2014 : un budget pour le pouvoir d’achat des Français

Mardi 22 Octobre, nous avons adopté, à l’Assemblée Nationale, la première partie du projet de loi de finances pour 2014, qui concerne plus précisément les recettes.

Tout en œuvrant pour l’emploi et la compétitivité de notre économie, ce texte prévoit des mesures fortes en faveur du pouvoir d’achat des Français, et notamment des plus modestes : l’impôt sur le revenu sera réindexé sur le coût de la vie, et une revalorisation de la décote supérieure à l’inflation sera mise en place. Ces deux mesures bénéficieront à près de 7 millions de contribuables.

Aussi, le revenu fiscal de référence sera  relevé de 4%, afin d’exonérer les ménages imposables les plus modestes, salariés et retraités, de certains prélèvements.

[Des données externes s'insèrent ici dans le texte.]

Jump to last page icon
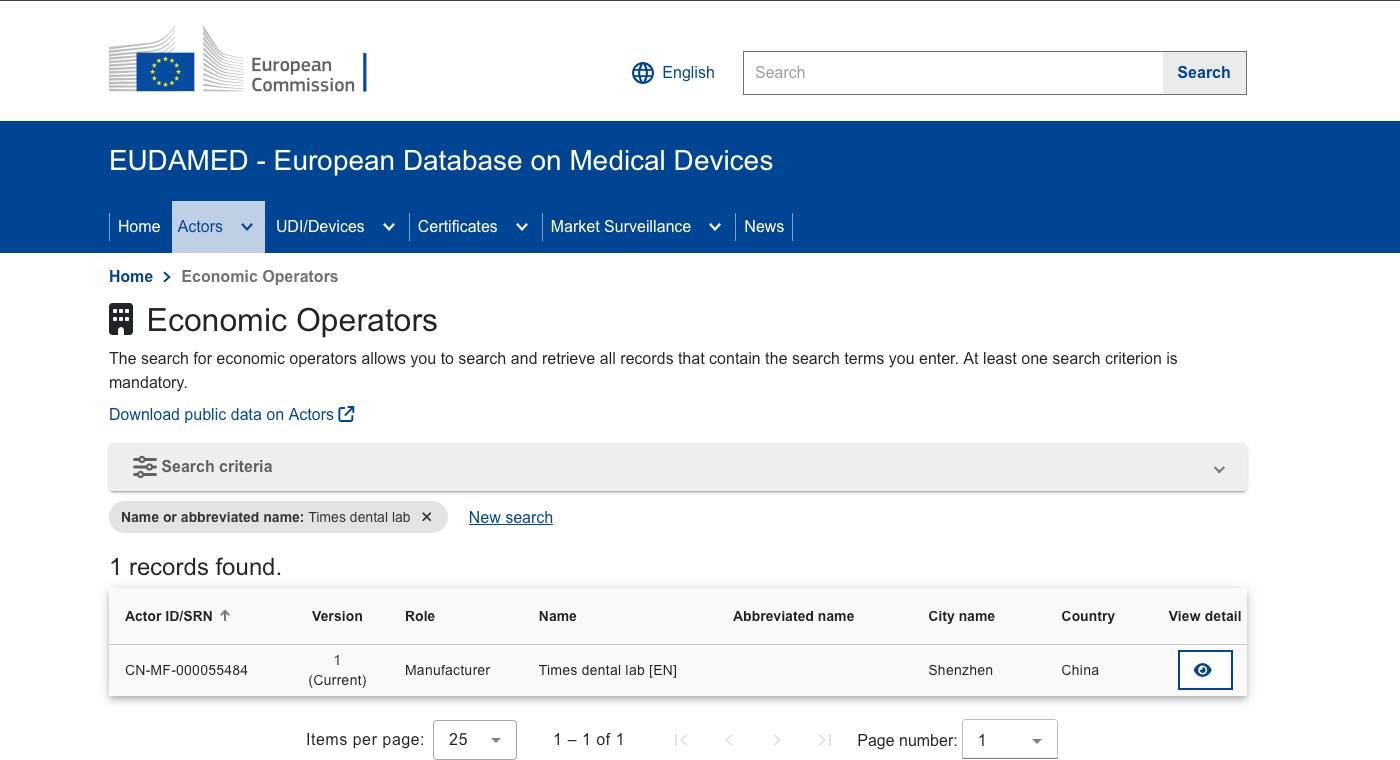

Cette mesure restituera quelque 270 millions d’euros aux ménages en 2014, et 450 millions en 2015. Au total, ce sont 8,5 millions de Français qui ne seront plus soumis à l’impôt sur le revenu.

Le groupe socialiste, républicain et citoyen, dont je suis membre, a également déposé un amendement pour préserver l’avantage fiscal sur les frais de scolarité, bénéficiant aux parents d’enfants scolarisés dans le secondaire et dans le supérieur. Cette mesure, à laquelle beaucoup de Français sont attachés, a été largement adoptée.

Mais le budget 2014 ne se contente pas de rétablir le pouvoir d’achat des ménages. Il a aussi pour objectif de redresser les finances publiques (l’équilibre structurel est prévu pour 2017), de faire redémarrer l’emploi, d’inverser la courbe du chômage, et de relever l’appareil productif français en concentrant toutes les marges financières à l’emploi, à l’investissement et à la transition écologique.

À présent, l’Assemblée Nationale poursuit ses travaux par l’examen du financement de la sécurité sociale pour 2014, enjeu central pour notre pays.